+++ Information shown +++
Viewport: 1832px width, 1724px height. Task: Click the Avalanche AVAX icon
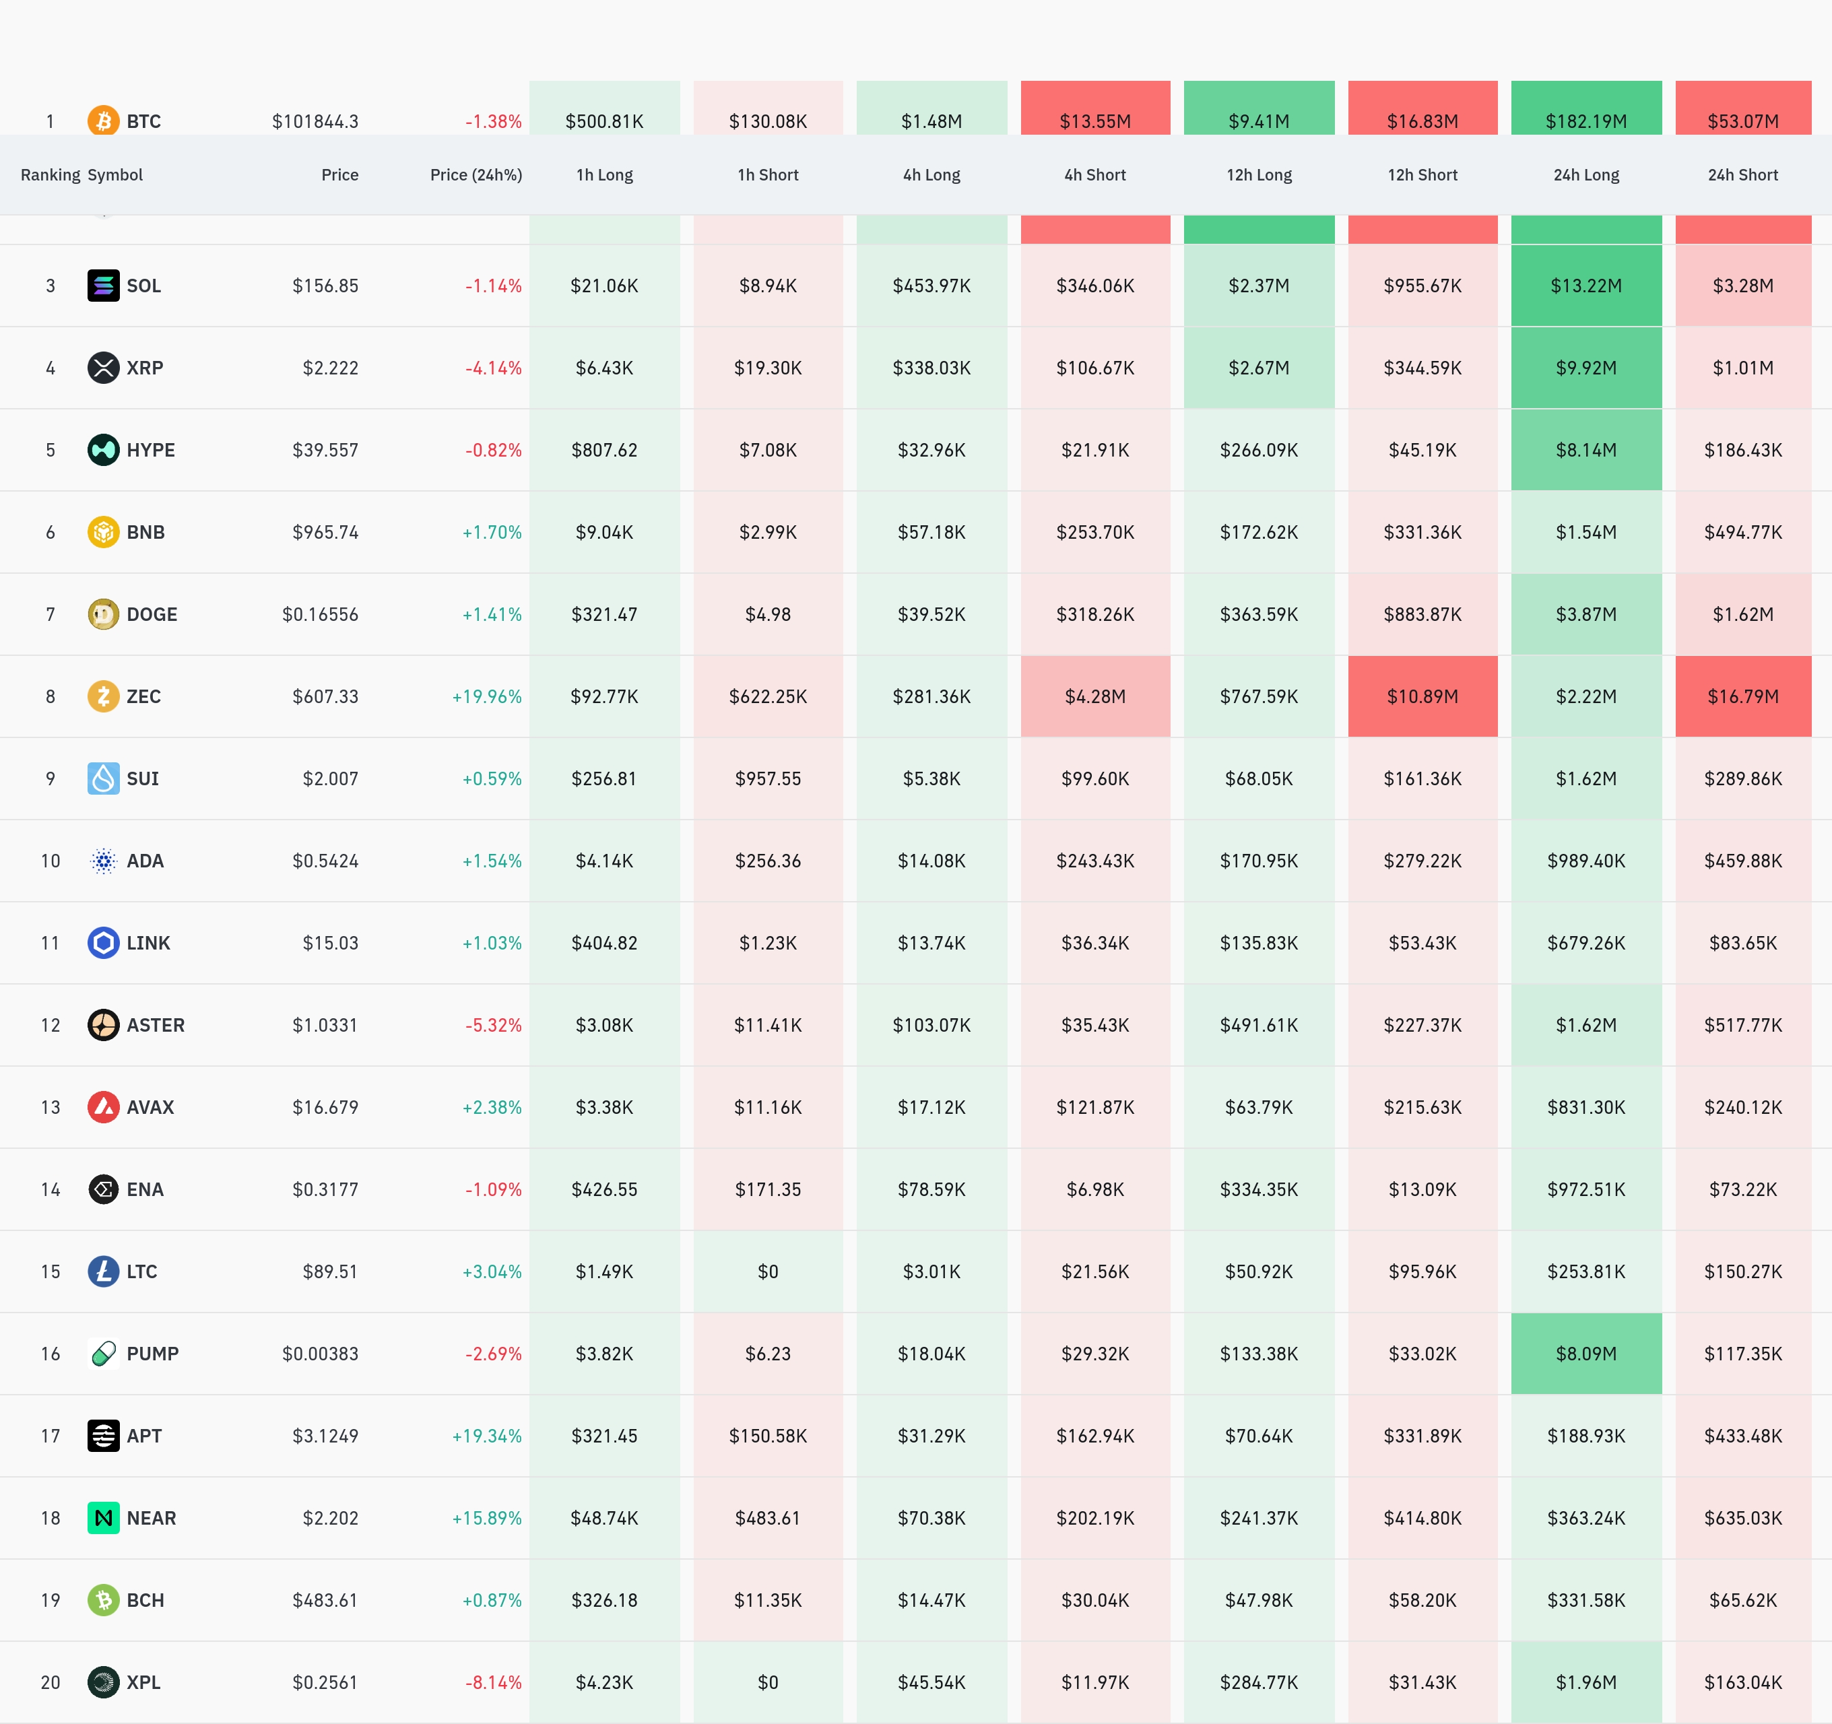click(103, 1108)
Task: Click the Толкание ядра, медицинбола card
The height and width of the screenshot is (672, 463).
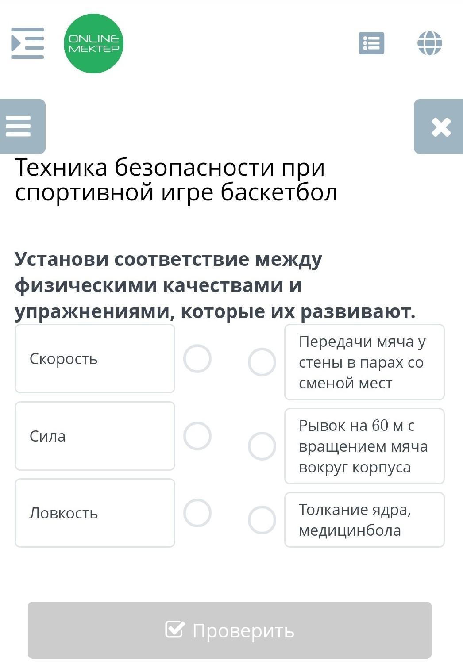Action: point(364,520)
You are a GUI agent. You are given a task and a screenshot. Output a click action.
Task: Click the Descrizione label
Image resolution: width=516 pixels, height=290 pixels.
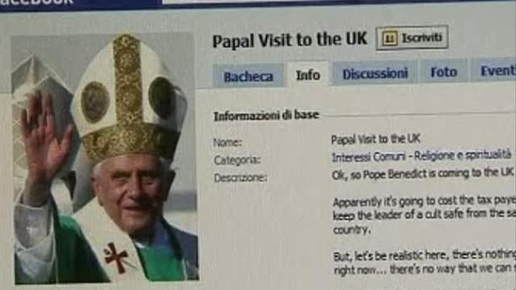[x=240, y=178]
+++
■ What the task asks
Rewrite all the entries above, substituting "image" for every "screenshot" and changing nothing else. Leave out the pictures.

■ Exercise solution
Viewport: 1832px width, 1724px height. Task: Click the Avalanche AVAX icon
click(103, 1108)
Task: Click the Толкание ядра, медицинбола card
The height and width of the image is (672, 463).
Action: point(364,520)
You are a GUI agent. You are given a task and a image. Output a click action.
Task: Click the Descrizione label
Image resolution: width=516 pixels, height=290 pixels.
[x=240, y=178]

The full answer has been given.